The Independent Petroleum Marketers Association of Nigeria (IPMAN) said getting the refineries back to work would reduce reliance on imports and stabilise fuel prices. They also advised that the plants remain under NNPC’s control rather than being privatized.
NNPC’s reports show its income fluctuated during the period. Revenue climbed to N6.01tn in May but later dipped to N4.41tn in July. Profit after tax also dropped sharply from N1.05tn in May to just N185bn in July—an almost 80% fall. Even with this decline, the company still posted N2.89tn profit across the four months. Analysts believe this could point to stronger year-end results compared to 2024, though the company’s full 2024 financial statement has not yet been released.

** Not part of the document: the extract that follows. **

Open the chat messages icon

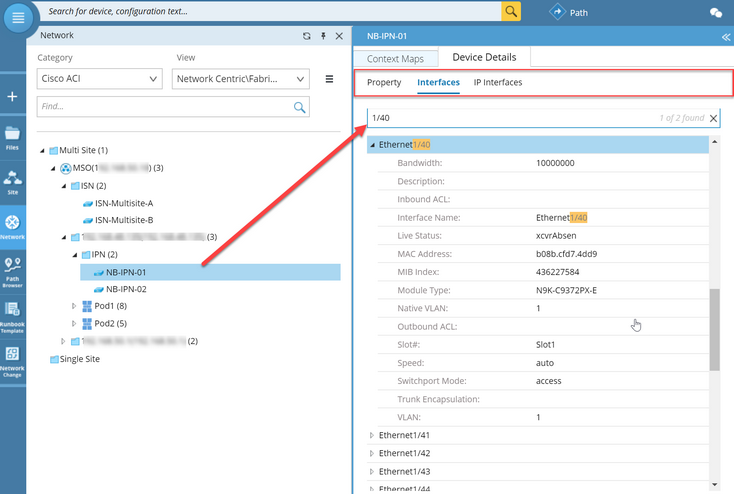pos(716,13)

NNPC said it paid N7.97tn into the federation account in the first half of the year. However, concerns remain over billions of naira in unpaid royalties and taxes. A World Bank report earlier this year noted that the company has been remitting only about half of the revenue savings from fuel subsidy removal, using the rest to cover old debts.
IPMAN noted that parts of the Port Harcourt refinery are close to completion. The association urged NNPC to run the facilities efficiently before considering technical partners, warning that private control could lead to higher fuel costs for Nigerians.